Ясно, понятно. Из этих, которые не доверяют водителям, не просят о помощи, чтобы не оставлять чаевых. Что у нее такое ценное в этом бауле? Пачка подгузников? Ну и ладно, пусть сама.

От шаурмы с колой Глеб отяжелел. Хотелось спрятать себя, свои сонные глаза от солнца и от Варвары за черным стеклом, но очки потерялись из бардачка. Глеб и его простенькая хонда не претендовали на класс Комфорт.
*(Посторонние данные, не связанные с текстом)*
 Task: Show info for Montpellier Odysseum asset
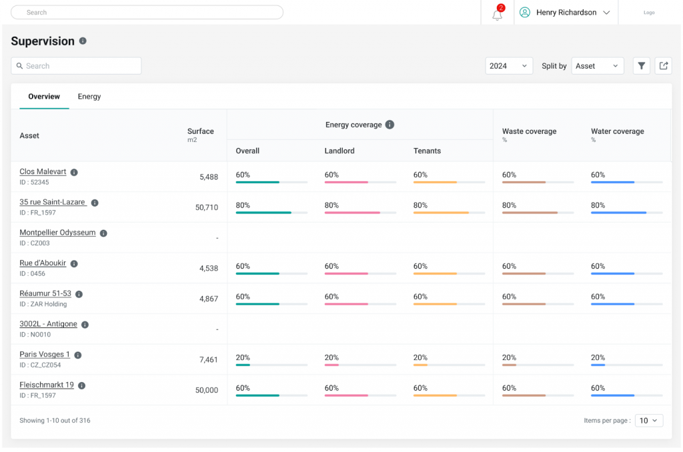(x=103, y=233)
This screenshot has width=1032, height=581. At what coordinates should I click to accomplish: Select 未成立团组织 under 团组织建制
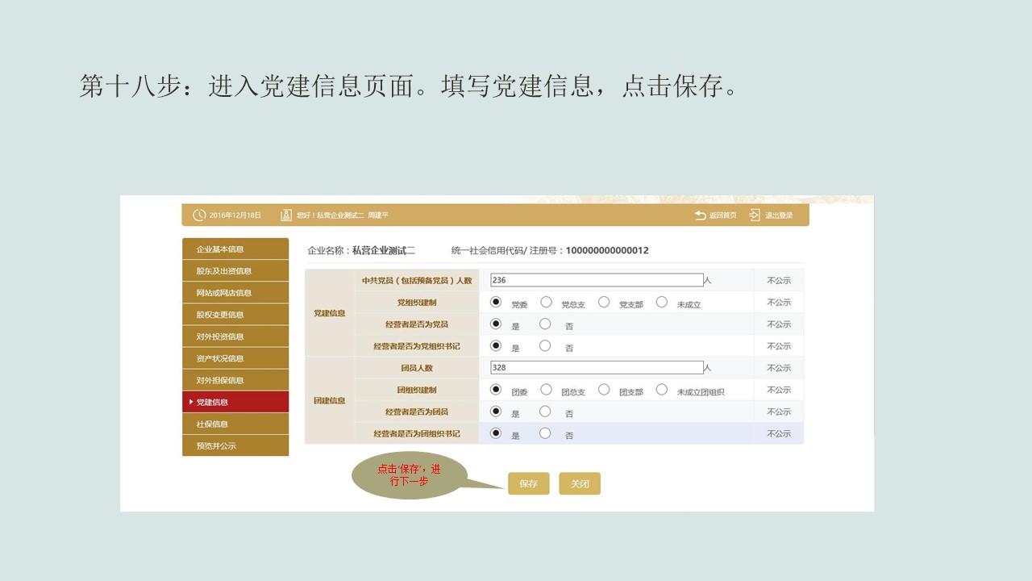pyautogui.click(x=661, y=389)
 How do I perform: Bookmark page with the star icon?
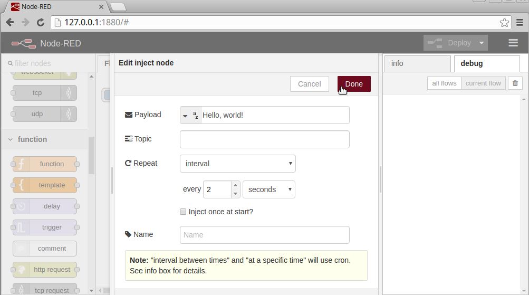coord(504,22)
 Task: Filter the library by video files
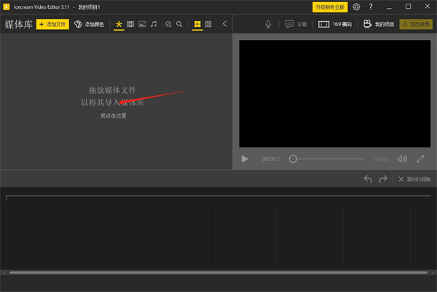tap(130, 24)
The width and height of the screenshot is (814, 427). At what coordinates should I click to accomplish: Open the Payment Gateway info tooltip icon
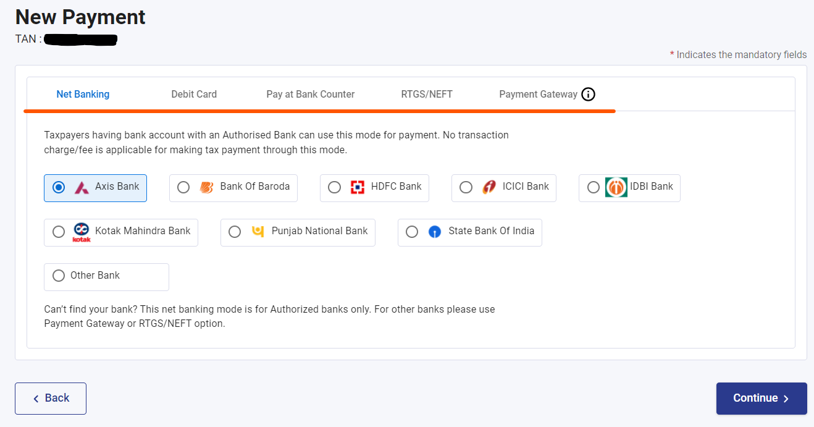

Не будет он выслуживаться и суетиться: вам не жарко? Окно закрыть? Радио не слишком громко? Надо, кстати, сменить волну, от джаза клонит в сон. "Мы не знали друг друга до этого лета…"

Наше радио, прекрасно, для июля самое то. В "Моем сердце" законсервирован пионерский лагерь, прохладный сосновый лес, первая дискотека, Ленкин малиновый блеск для губ, который Глеб украл на память, чтобы дышать Ленкой, а потом потерял и блеск, и хрупкую салфетку с номером ее телефона. Жаль, что нельзя сейчас в сосны, в зеленую прохладу Плещеева озера, а надо по жаре в московские пробки, давить зевоту и подступающую отрыжку, которая напоминает о гастрите и лишнем весе. "Болтались по свету в земле и воде…"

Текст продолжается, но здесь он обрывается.